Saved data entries
-------------------------

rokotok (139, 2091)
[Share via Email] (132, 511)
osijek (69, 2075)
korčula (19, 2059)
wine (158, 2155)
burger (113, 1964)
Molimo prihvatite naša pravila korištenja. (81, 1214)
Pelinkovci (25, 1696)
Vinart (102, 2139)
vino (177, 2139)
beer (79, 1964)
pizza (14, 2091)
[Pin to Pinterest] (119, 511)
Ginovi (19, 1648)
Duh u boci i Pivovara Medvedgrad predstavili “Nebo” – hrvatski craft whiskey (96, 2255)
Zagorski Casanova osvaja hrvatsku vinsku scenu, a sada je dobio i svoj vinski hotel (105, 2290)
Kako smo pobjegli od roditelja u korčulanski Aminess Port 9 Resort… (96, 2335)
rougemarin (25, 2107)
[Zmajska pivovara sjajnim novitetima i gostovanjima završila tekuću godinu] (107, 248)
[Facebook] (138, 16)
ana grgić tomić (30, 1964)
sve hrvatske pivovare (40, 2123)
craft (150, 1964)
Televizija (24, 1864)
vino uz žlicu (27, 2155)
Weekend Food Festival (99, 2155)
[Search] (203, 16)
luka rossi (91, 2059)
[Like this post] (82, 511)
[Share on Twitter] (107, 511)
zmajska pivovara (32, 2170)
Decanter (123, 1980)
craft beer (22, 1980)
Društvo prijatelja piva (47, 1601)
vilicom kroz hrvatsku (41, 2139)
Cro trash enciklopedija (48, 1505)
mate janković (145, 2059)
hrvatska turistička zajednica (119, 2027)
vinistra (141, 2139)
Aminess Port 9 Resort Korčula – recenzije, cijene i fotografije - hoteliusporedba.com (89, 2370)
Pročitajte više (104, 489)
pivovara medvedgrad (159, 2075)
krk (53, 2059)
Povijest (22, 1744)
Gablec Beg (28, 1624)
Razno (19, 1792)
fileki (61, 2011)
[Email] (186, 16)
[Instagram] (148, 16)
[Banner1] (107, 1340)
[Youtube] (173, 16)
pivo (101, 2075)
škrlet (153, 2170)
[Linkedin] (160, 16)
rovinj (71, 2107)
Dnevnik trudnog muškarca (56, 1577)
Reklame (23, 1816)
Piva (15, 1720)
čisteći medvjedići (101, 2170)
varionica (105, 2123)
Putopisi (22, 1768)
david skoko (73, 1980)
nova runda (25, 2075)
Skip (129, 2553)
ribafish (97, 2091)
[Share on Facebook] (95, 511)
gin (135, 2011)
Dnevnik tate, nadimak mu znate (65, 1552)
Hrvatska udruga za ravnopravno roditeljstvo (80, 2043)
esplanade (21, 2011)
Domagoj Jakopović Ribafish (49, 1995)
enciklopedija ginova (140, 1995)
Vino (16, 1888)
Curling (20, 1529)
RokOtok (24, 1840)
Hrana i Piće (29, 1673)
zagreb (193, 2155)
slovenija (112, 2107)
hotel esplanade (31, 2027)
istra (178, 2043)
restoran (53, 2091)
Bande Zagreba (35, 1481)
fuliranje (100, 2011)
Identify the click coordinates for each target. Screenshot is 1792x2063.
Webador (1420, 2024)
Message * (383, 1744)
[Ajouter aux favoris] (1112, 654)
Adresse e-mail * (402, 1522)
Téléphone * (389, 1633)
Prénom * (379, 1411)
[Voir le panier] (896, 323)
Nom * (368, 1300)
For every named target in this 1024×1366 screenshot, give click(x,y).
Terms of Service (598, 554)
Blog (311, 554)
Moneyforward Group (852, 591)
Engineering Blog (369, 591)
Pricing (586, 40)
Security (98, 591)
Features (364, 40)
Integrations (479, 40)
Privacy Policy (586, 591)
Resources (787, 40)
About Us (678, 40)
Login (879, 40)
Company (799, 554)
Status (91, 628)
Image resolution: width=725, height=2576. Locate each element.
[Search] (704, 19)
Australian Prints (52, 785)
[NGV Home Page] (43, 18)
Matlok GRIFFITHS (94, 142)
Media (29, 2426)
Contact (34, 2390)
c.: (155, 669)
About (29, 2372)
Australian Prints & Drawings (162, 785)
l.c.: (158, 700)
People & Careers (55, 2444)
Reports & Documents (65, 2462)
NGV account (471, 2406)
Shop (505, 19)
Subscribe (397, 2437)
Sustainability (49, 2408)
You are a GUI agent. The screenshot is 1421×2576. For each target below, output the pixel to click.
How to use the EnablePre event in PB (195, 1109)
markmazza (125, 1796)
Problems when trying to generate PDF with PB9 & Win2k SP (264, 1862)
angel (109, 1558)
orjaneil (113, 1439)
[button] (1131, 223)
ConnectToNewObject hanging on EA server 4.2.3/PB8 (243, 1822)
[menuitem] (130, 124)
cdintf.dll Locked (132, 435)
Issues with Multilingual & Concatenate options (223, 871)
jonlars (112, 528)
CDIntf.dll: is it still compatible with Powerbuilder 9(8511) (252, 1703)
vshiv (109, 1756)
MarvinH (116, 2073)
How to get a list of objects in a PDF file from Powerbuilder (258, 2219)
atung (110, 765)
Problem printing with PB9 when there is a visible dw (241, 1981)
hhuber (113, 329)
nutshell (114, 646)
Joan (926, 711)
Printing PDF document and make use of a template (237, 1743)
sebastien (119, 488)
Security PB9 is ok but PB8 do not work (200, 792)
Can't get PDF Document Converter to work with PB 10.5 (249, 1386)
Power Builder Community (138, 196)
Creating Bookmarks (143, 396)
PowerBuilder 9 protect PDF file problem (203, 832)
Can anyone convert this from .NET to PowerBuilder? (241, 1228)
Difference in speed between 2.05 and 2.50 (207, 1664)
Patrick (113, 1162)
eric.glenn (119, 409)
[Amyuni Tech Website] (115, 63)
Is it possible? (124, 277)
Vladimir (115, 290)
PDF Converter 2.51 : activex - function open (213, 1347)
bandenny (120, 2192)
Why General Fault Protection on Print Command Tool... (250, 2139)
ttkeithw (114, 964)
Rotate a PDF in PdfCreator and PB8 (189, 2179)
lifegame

-------------------------

• **Task objective**
In the entries above, find each line with the string "when" and copy it.

• **Answer space**
Problems when trying to generate PDF with PB9 & Win2k SP (264, 1862)
Problem printing with PB9 when there is a visible dw (241, 1981)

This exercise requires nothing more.